Ideale Familienhunde

In der gesamten Schweiz leben heute nur noch rund 600 Vertreter dieser besonderen Rasse. Das liegt sicher massgeblich an ihrer Grösse: Eine Haltung in der Wohnung kommt nicht in Frage, das wäre für einen solch bewegungsfreudigen Hund eine Qual; zudem wäre er ohne eigene Schuld ständig im Weg. Ein weiterer Aspekt dürften die hohen Kosten sein, die eine Ernährung mit hochwertigem Futter bei einem Hund dieser Grösse nach sich zieht.

Ihr gutmütiger Charakter macht Bernhardiner zu ausgezeichneten Familienhunden. Trotz ihrer imposanten Erscheinung sind sie sehr sensibel und suchen den engen Kontakt mit „ihren“ Menschen. Zu ihren Charaktereigenschaften zählt aber auch ein gewisser Eigensinn, den sie von Zeit zu Zeit durchzusetzen versuchen. Bei Langhaar-Bernhardinern ist eine intensive Fellpflege unerlässlich.

Bernhardiner wirken zwar auf den ersten Blick ruhig, es sind aber ausdauernde und kräftige Hunde, die genügend Auslauf brauchen.

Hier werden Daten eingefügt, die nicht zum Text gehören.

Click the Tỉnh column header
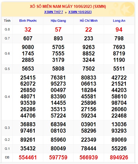This screenshot has width=138, height=164. 7,21
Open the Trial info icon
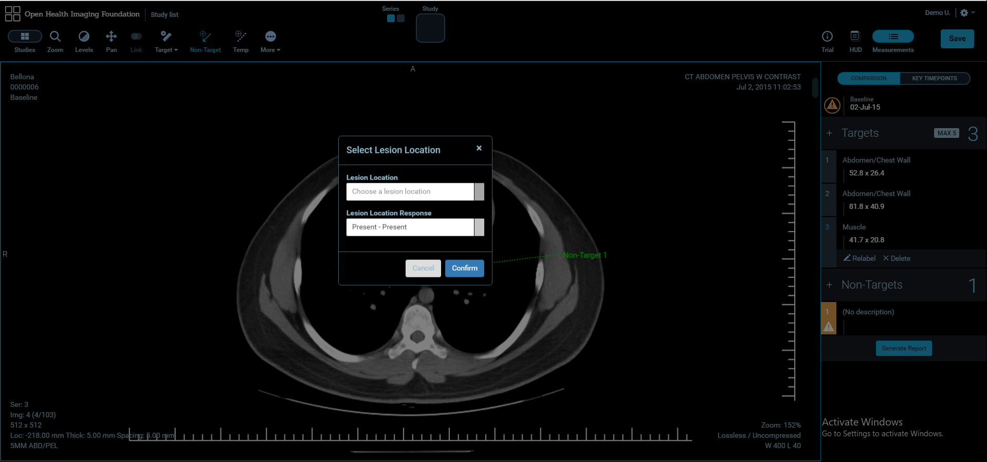This screenshot has width=987, height=462. [827, 37]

Wer einen rundum zufriedenen Hund haben möchte, gibt ihm eine Aufgabe, macht Agility oder beschäftigt ihn mit kleinen Tricks.

Leider haben Bernhardiner wegen ihres schweren Körperbaus häufig mit gesundheitlichen Problemen zu kämpfen. Sie leiden im Vergleich zu anderen Rassen überdurchschnittlich oft an Hüftdysplasie und Knochenkrebs, auch Magendrehung ist ein verbreitetes Problem. Die durchschnittliche Lebenserwartung beträgt acht Jahre.

Die Geschichte des Schweizer Nationalhundes

Die Ursprünge der Bernhardiner liegen in den Walliser Alpen: im Hospiz des Bistums Sitten auf dem Pass des Grossen St. Bernhard, das im 11. Jahrhundert errichtet wurde. Als einer der Gründer gilt Bernhard von Aosta; nach ihm wurden sowohl der Gebirgspass als auch die Rasse benannt.

Es gibt keine genauen Aufzeichnungen darüber, wann die Mönche mit der gezielten Zucht begannen. Vermutlich hielten sie ab dem 17. Jahrhundert Hunde, die ihnen angesichts der schwierigen Bedingungen auf dem Alpenpass eine grosse Hilfe waren. So trugen und zogen sie schwere Lasten und suchten nach verschütteten Lawinenopfern. Dabei waren sie so erfolgreich, dass die Zahl der Todesfälle deutlich zurückging.

Die ersten Hunde auf St. Bernhard sahen den heutigen Hunden kaum ähnlich, eine einheitliche Linie bildete sich erst im Laufe der Zeit. Auch mussten die Chorherren regelmässig neue Hunde dazu holen, um Inzucht zu vermeiden. Im Jahr 1887 wurden St. Bernhardshunde als eigene Schweizer Hunderasse offiziell anerkannt.

Das Hospiz führte die Zucht bis 2004 fort. Die Chorherren sahen sich damit aber zunehmend überfordert, vor allem im Hinblick auf ihre vielen weiteren Aufgaben und die fehlenden Helfer. So verkaufte der Orden die Hunde ein Jahr später an die Fondation Barry, die weiterhin eine tiergerechte Zucht gewährleistet. Die Zuchtstation befindet sich im Musée et Chiens du Saint-Bernard, einem Museum, das sich ausschliesslich mit den Bernhardinerhunden befasst. Das Hospiz machte als Bedingung für den Verkauf zur Auflage, dass ein Teil der Bernhardinerhunde den Sommer auf dem Pass verbringt.